Instructions to follow => The data needs to be returned in full, exactly as it reads.

^^^^

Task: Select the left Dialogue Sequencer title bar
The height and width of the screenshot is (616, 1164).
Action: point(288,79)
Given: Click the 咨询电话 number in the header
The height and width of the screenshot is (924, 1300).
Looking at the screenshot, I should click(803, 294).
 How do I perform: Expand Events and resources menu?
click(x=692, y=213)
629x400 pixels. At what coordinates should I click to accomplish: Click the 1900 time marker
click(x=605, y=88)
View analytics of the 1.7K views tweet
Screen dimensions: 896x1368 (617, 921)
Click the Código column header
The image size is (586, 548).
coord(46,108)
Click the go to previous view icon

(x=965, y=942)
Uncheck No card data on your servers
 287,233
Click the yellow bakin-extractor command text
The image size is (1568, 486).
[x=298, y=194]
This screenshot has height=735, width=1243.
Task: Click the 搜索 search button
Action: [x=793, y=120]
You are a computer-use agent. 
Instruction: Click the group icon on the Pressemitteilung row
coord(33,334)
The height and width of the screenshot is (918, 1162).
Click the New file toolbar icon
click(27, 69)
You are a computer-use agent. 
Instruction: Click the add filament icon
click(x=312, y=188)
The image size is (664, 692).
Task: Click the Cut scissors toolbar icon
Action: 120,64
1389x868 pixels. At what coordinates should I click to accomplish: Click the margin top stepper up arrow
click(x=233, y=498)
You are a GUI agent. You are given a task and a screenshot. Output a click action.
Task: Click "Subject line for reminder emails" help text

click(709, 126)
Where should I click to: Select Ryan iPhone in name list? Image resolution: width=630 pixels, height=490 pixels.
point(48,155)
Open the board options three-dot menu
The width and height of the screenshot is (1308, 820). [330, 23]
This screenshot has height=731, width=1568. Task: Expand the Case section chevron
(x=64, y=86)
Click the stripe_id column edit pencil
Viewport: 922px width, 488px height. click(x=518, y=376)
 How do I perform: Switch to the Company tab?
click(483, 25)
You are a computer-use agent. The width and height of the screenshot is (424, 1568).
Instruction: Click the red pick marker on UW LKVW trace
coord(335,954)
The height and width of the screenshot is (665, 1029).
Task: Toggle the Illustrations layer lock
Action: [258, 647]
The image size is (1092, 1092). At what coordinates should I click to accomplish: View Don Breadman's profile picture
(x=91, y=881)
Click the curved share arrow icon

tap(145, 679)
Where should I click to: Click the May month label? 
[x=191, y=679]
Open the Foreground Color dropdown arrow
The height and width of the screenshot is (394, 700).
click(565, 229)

^^^^

Output for this task =>
Task: Select the left Dialogue Sequencer title bar
The height and width of the screenshot is (616, 1164).
Action: point(288,79)
Given: Click the 咨询电话 number in the header
The height and width of the screenshot is (924, 1300).
Looking at the screenshot, I should click(803, 294).
 How do I perform: Expand Events and resources menu?
click(x=692, y=213)
629x400 pixels. At what coordinates should I click to accomplish: Click the 1900 time marker
click(x=605, y=88)
View analytics of the 1.7K views tweet
Screen dimensions: 896x1368 (617, 921)
Click the Código column header
The image size is (586, 548).
coord(46,108)
Click the go to previous view icon

(x=965, y=942)
Uncheck No card data on your servers
 287,233
Click the yellow bakin-extractor command text
The image size is (1568, 486).
[x=298, y=194]
This screenshot has height=735, width=1243.
Task: Click the 搜索 search button
Action: [x=793, y=120]
You are a computer-use agent. 
Instruction: Click the group icon on the Pressemitteilung row
coord(33,334)
The height and width of the screenshot is (918, 1162).
Click the New file toolbar icon
click(27, 69)
You are a computer-use agent. 
Instruction: Click the add filament icon
click(x=312, y=188)
The image size is (664, 692).
Task: Click the Cut scissors toolbar icon
Action: 120,64
1389x868 pixels. At what coordinates should I click to accomplish: Click the margin top stepper up arrow
click(x=233, y=498)
You are a GUI agent. You are given a task and a screenshot. Output a click action.
Task: Click "Subject line for reminder emails" help text

click(709, 126)
Where should I click to: Select Ryan iPhone in name list? Image resolution: width=630 pixels, height=490 pixels.
point(48,155)
Open the board options three-dot menu
The width and height of the screenshot is (1308, 820). [330, 23]
This screenshot has height=731, width=1568. Task: Expand the Case section chevron
(x=64, y=86)
Click the stripe_id column edit pencil
Viewport: 922px width, 488px height. click(x=518, y=376)
 How do I perform: Switch to the Company tab?
click(483, 25)
You are a computer-use agent. The width and height of the screenshot is (424, 1568).
Instruction: Click the red pick marker on UW LKVW trace
coord(335,954)
The height and width of the screenshot is (665, 1029).
Task: Toggle the Illustrations layer lock
Action: [258, 647]
The image size is (1092, 1092). At what coordinates should I click to accomplish: View Don Breadman's profile picture
(x=91, y=881)
Click the curved share arrow icon

tap(145, 679)
Where should I click to: Click the May month label? 
[x=191, y=679]
Open the Foreground Color dropdown arrow
The height and width of the screenshot is (394, 700).
click(565, 229)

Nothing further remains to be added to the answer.